LogiShiftの視点:医療物流の「ホワイト化」は次なるフェーズへ

今回のNTTロジスコの発表は、単なる一企業のサービス拡充ニュースにとどまりません。日本の医療物流が長年抱えてきた「属人的なサービス依存」から脱却し、合理的なサプライチェーンへと進化するための象徴的な出来事です。

競合協調による共同配送がもたらすパラダイムシフト

「自社の商品だけを自社のトラックで運ぶ」という時代はすでに終焉を迎えました。医療機器のような多品種少量・高頻度配送が求められる商材において、メーカー同士が相乗りする共同配送(競合協調)は、もはや生き残るための前提条件です。

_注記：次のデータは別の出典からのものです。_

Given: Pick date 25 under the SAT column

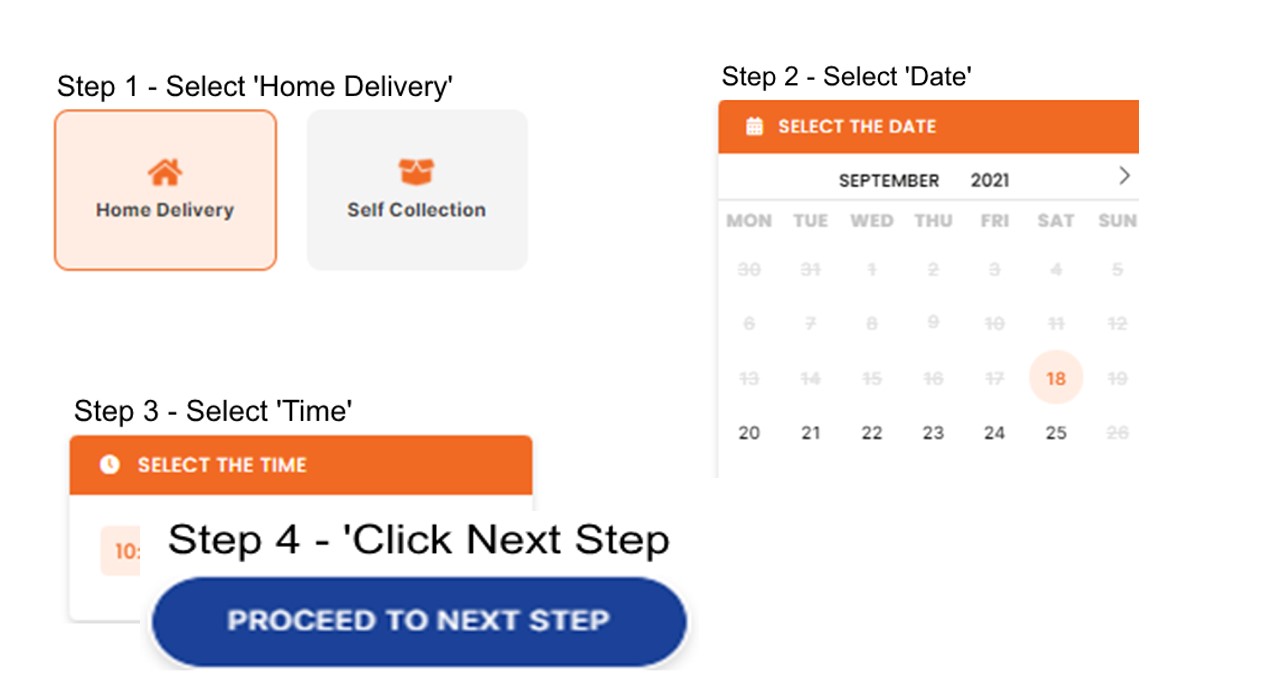Looking at the screenshot, I should pos(1056,433).
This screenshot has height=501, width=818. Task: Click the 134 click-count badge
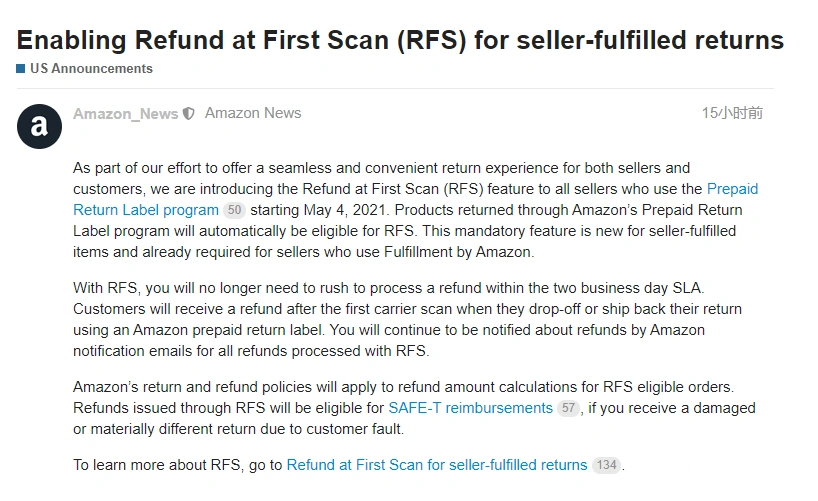(x=606, y=465)
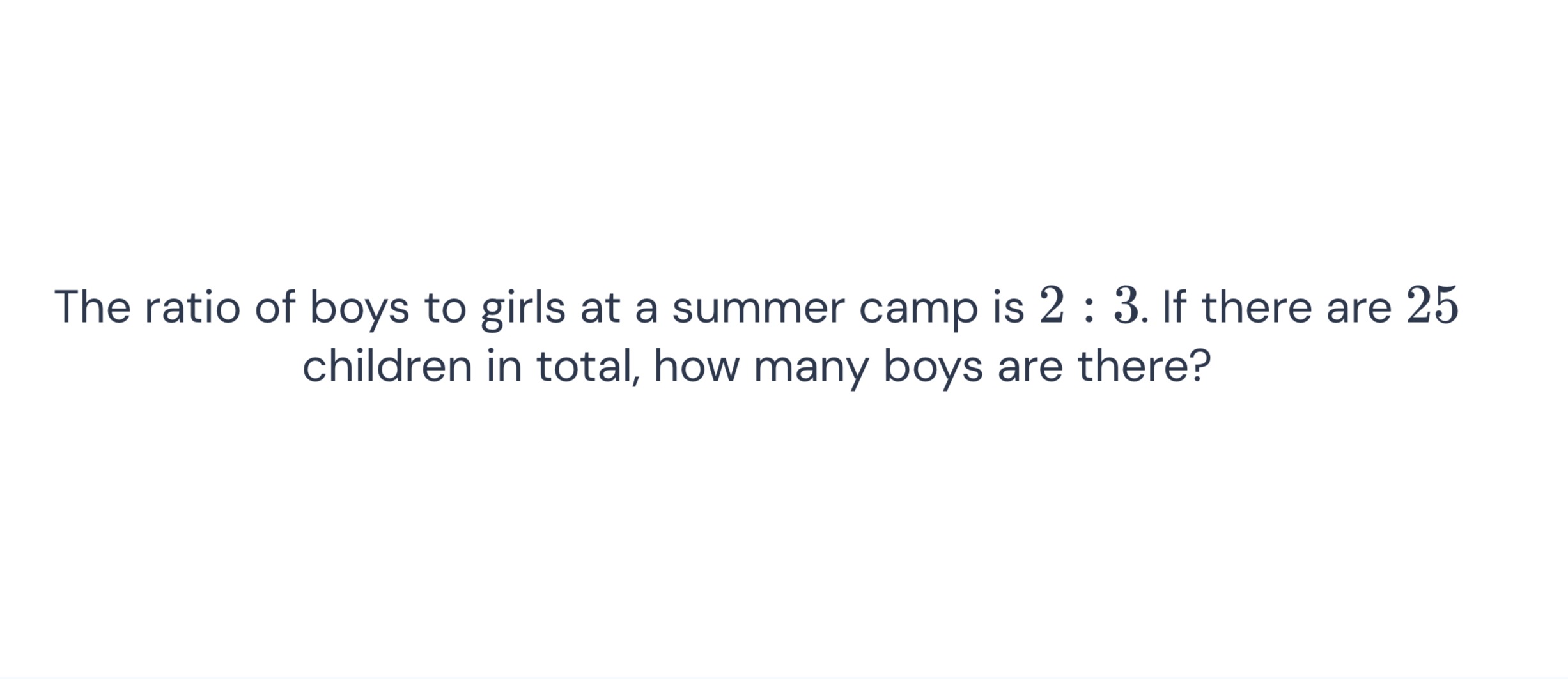
Task: Click the word "in" before total
Action: pos(504,365)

NTTロジスコが構築したメディカルライナーのプラットフォームは、競合するメーカー同士の荷物を物理的に混載するだけでなく、病院側の受け入れ体制をも巻き込んで最適化を図っている点で秀逸です。今後、関東や関西といった主要エリアだけでなく、全国規模でこの「病院直送プラットフォーム」の覇権争いが激化することが予想されます。

営業と物流の完全分離が競争力を左右する時代

これからの医療機器業界において、「物流機能をいかに外部化(アウトソーシング)し、営業をコア業務に専念させるか」が、ディーラーの競争力を決定づける最大の要因となります。

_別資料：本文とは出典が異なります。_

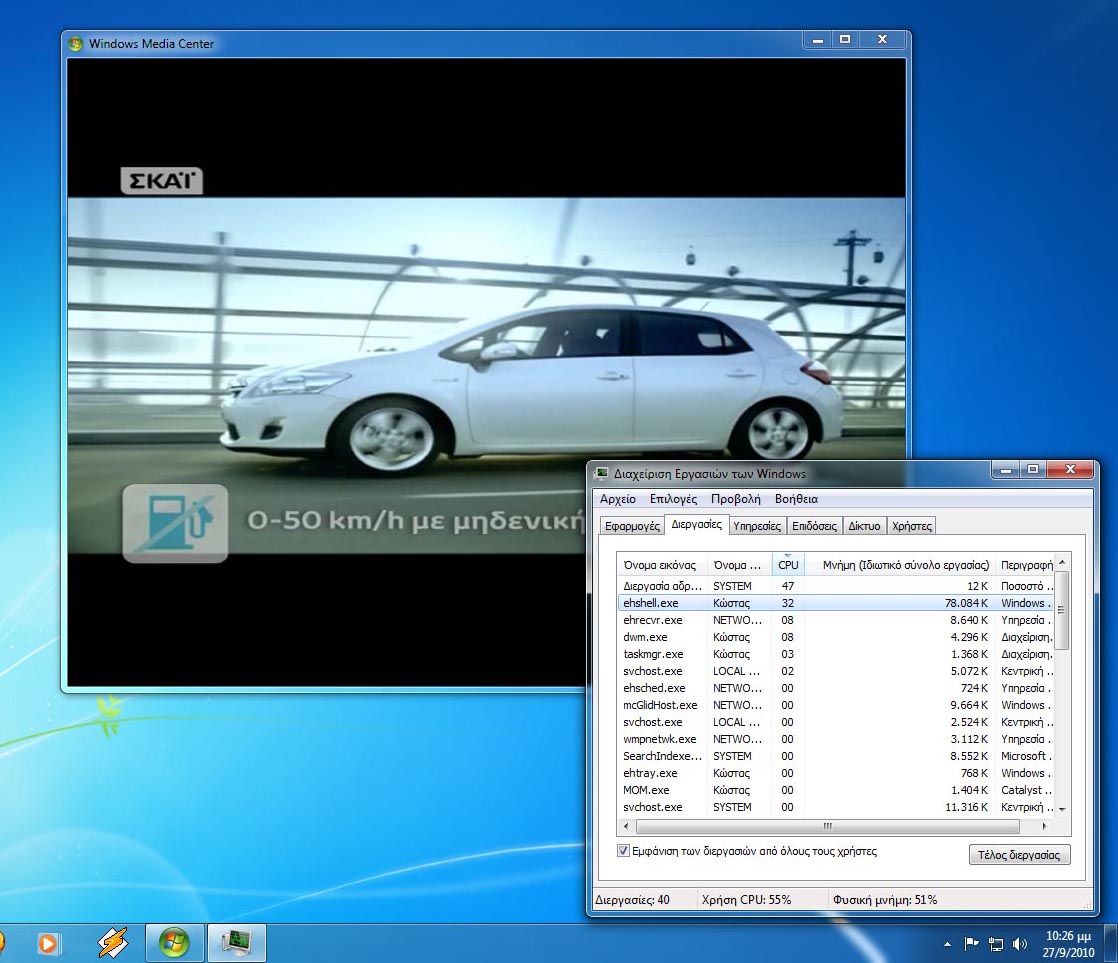
Task: Open the Action Center flag icon
Action: (971, 943)
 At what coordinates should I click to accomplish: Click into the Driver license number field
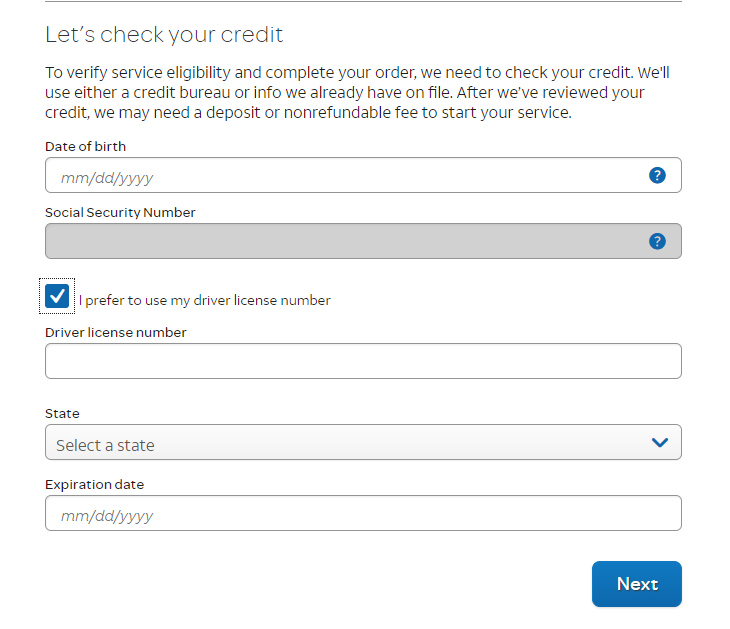[x=363, y=361]
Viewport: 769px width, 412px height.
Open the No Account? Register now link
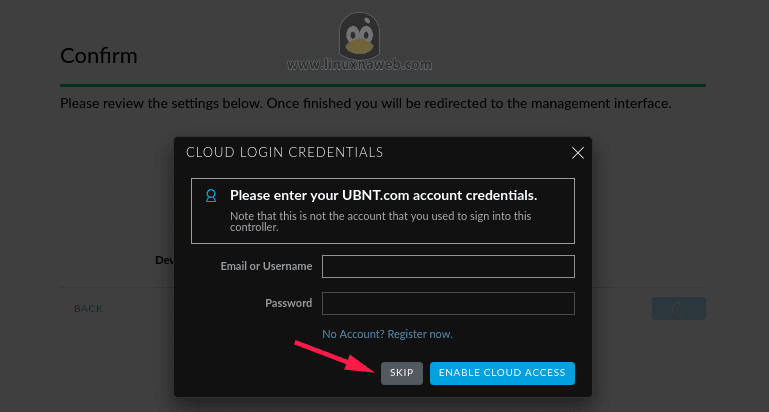[x=387, y=333]
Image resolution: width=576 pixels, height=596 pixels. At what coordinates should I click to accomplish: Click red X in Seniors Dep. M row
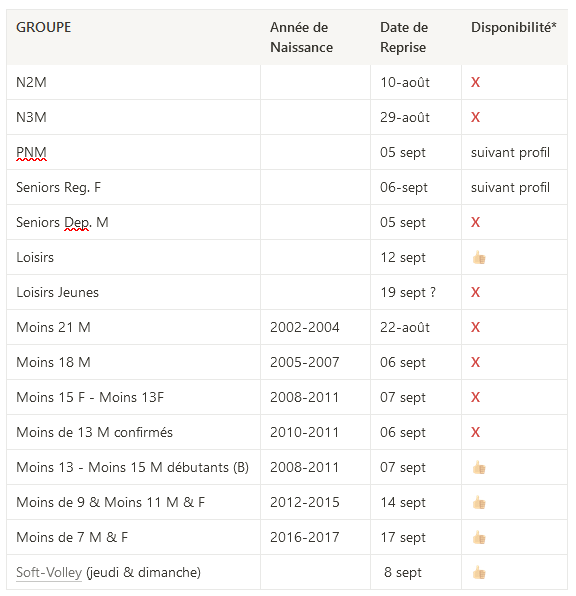[x=475, y=222]
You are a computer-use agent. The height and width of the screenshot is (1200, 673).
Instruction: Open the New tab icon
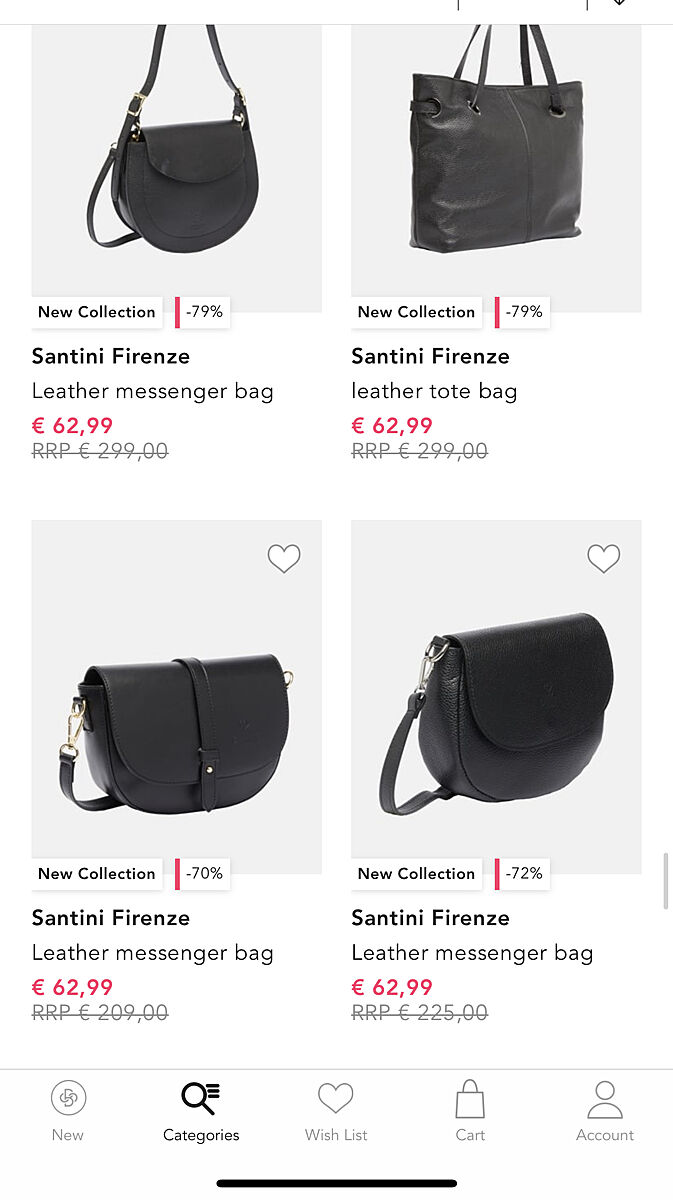tap(68, 1099)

物流を自前で抱え込み、営業担当者に配送を兼務させる企業は、人件費の高騰や採用難によって急激に競争力を失うでしょう。逆に、いち早くメディカルライナーのような外部プラットフォームを活用し、「商物分離」を完了させた企業こそが、次の市場の勝者となります。

AIや自動化技術との掛け合わせによる圧倒的効率化

さらに注目すべきは、NTTロジスコが配送網の構築だけでなく、庫内作業の高度化にも注力している点です。同社は既に、医療機器物流特有の煩雑な「返却分の受け入れ作業」においてAIを活用した自動化などを推進しています。

配送網のプラットフォーム化(ハード面)と、AI・データ活用による庫内作業の最適化(ソフト面)が融合することで、医療物流は「職人芸」から「サイエンス」へと昇華します。

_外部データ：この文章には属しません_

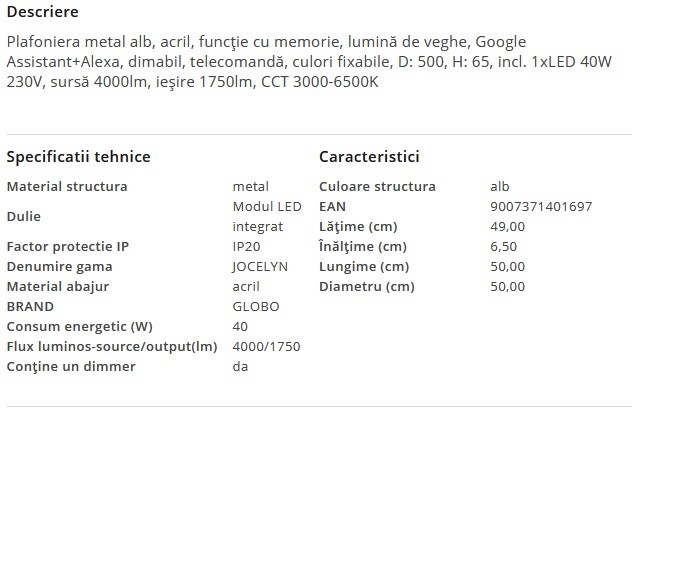Click the Consum energetic (W) label
Image resolution: width=697 pixels, height=573 pixels.
click(x=80, y=326)
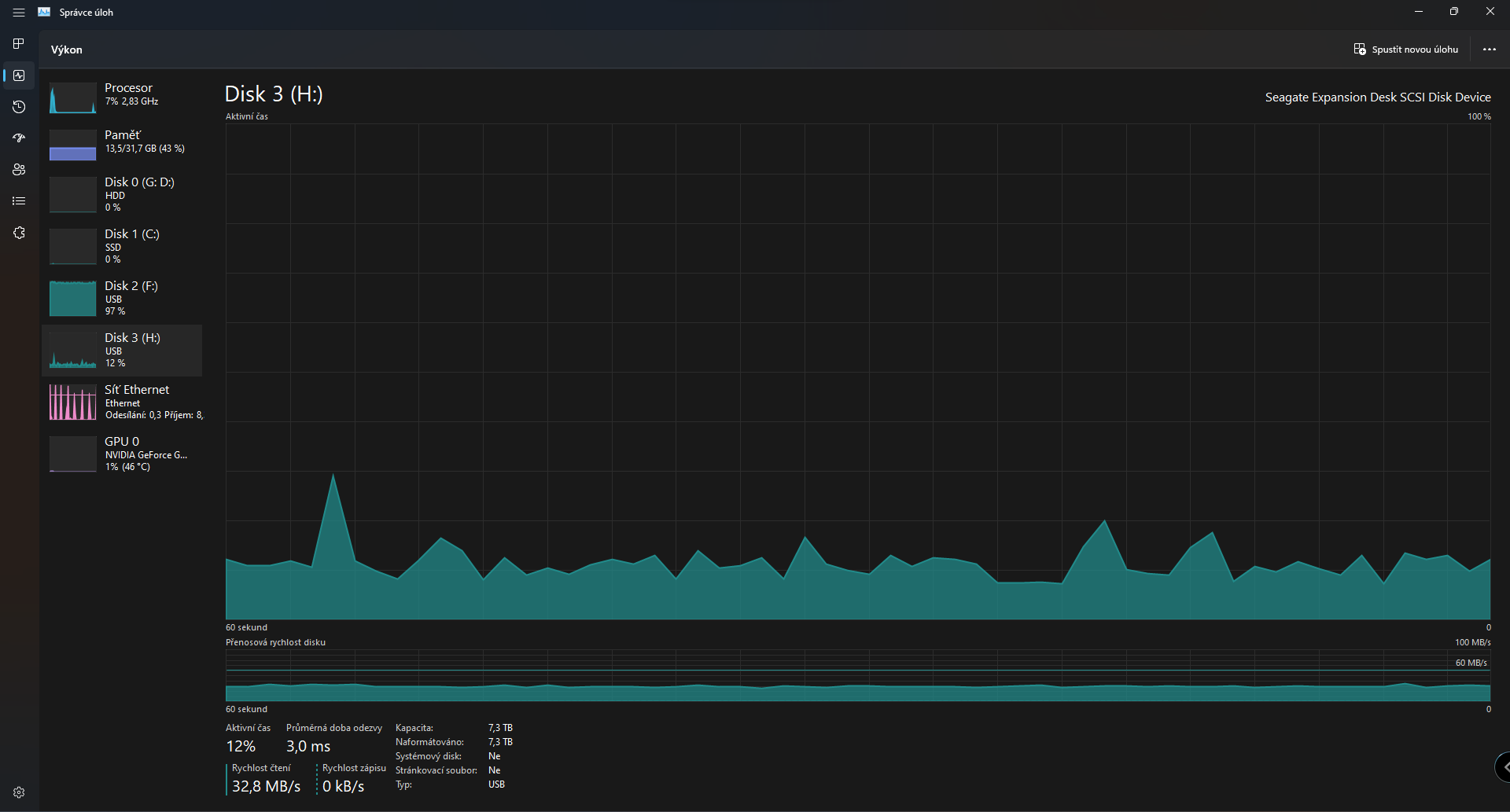Expand the side arrow at right edge
The height and width of the screenshot is (812, 1510).
point(1503,766)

参考記事: NTTロジスコが医療機器物流の返却分受け入れ作業をAI自動化|脱・職人芸の衝撃

まとめ:明日から意識すべきサプライチェーン再構築の視点

NTTロジスコによるメディカルライナーの「病院直送」開始とエリア拡大は、医療業界全体の物流構造を変革する強力なトリガーです。物流・サプライチェーンに関わる経営層や現場リーダーは、以下の視点を明日からの業務に活かしていく必要があります。

  • 自社の「隠れた物流コスト」の可視化
    • 営業担当者が「ついでに」行っている配送や検収立ち会いの時間を可視化し、それがどれほどの機会損失を生んでいるかを再評価する。
  • 商流と物流の分離(商物分離)の断行
    • 配送業務は物流のプロフェッショナルに委託し、自社のリソースを高付加価値なコア業務に集中させる。
  • 共同配送プラットフォームへの積極的な参画
    • 「自社専用便」へのこだわりを捨て、同業他社との共同配送(競合協調)を前提としたロジスティクス戦略を再構築する。

業界の慣習を打ち破る「ホワイト物流化」の波は、確実に押し寄せています。変化を恐れて現状維持に固執するのではなく、新たなプラットフォームを積極的に使いこなし、自社のサプライチェーンをアップデートする決断が今まさに求められています。